19 Mar 2024
Sunday 17 December 2017 - 11:58
Story Code : 286864

Over $3.6bn foreign investment absorbed after JCPOA

MNA The amount of foreign investment absorbed in Iranian projects after the implementation of Iran nuclear deal in 2016 stands at $3.672 billion, CEO of the Social Security Investment Company(Shasta) said Saturday.


According to Morteza Lotfi, managing director of the Social Security Investment Company(Shasta), Turkey, the UAE and Saudi Arabia were ranked first to third in the region in terms of attracting foreign capital in the past years.

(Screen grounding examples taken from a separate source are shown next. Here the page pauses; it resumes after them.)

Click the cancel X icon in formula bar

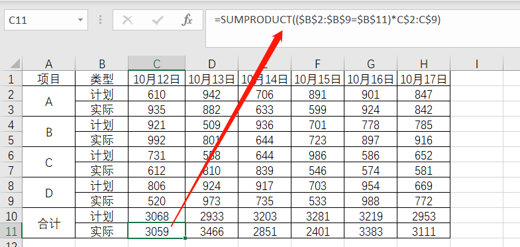point(127,21)
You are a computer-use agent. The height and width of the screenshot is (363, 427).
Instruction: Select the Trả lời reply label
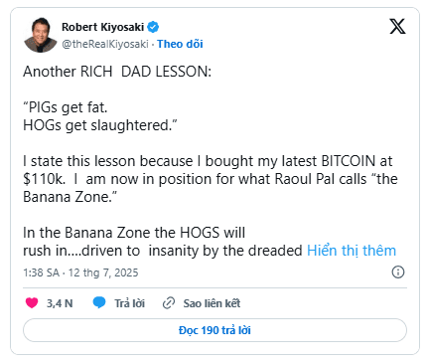pos(129,303)
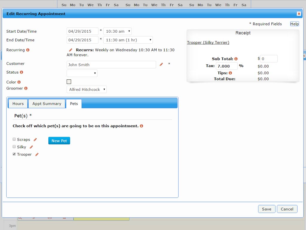The width and height of the screenshot is (306, 230).
Task: Uncheck Trooper from the appointment
Action: tap(14, 154)
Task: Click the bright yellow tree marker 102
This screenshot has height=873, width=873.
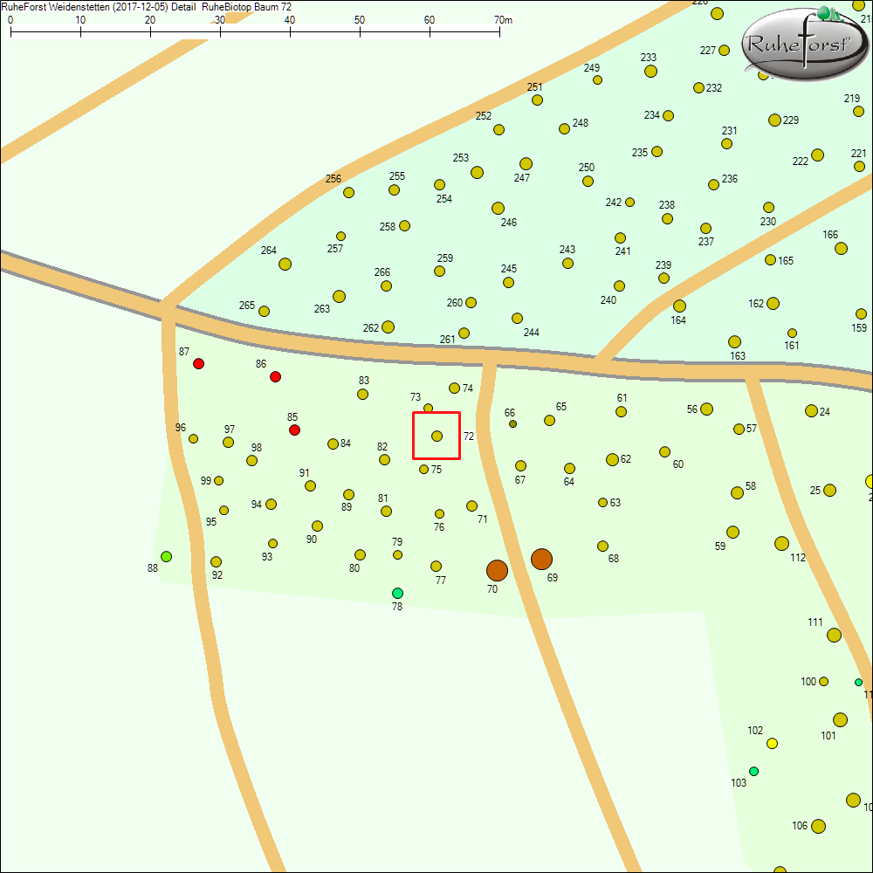Action: click(x=772, y=743)
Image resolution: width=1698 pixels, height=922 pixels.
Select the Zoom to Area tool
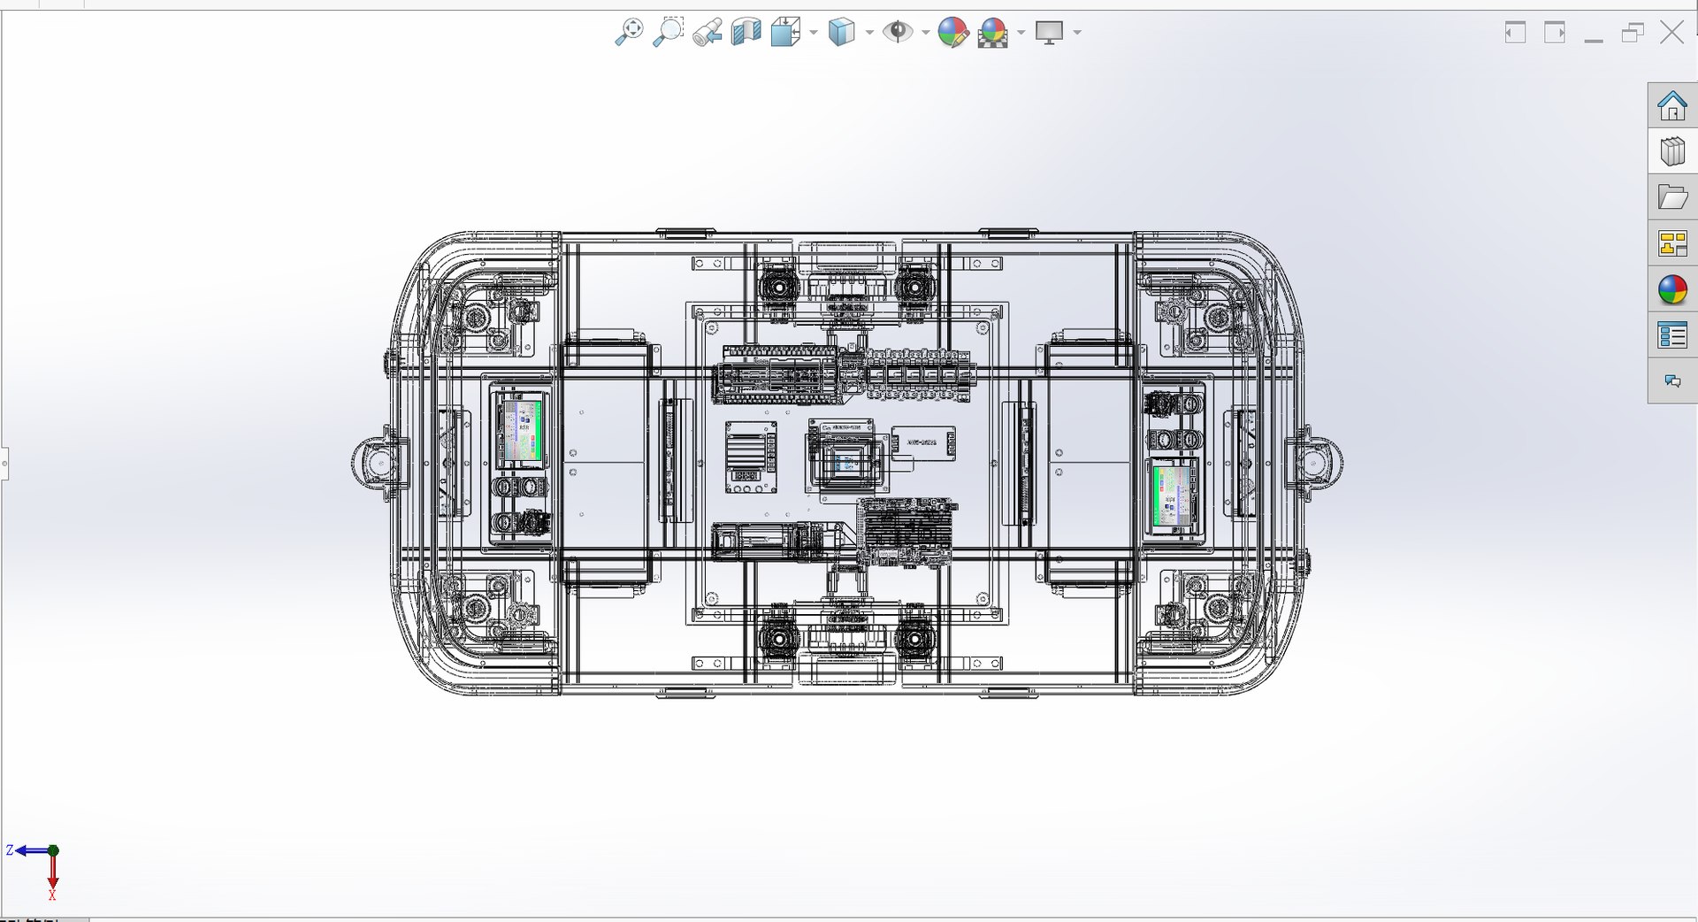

The economic sanctions imposed on Iran under the pretext of the countrys nuclear program halted the process of foreign investment absorption. Following the implementation of Iran nuclear deal, under which the unilateral sanctions were lifted, countries across the world, particularly Italy, France and Germany, have become more active in taking part in various Iranian projects.

The 8 percent growth envisioned in Irans sixth development plan depends on a 10.1 percent increase in investment, he said.

According to him, 30 percent of the countrys economy is in the hands of the private sector.

The highest amount of foreign investment absorption for Iran was reported by the United Nations Trade and Development to be $4.2 billion in 2012. The following years, there was a considerable drop in foreing investment due to sanctions.

In a study conducted by the World Bank on countries business principles in 2017, Iran dropped down four steps and is now ranked 127th among 191 countries, Lotfi said, stressing that a growth in business could create the necessary capacities for absorption of foreign investment.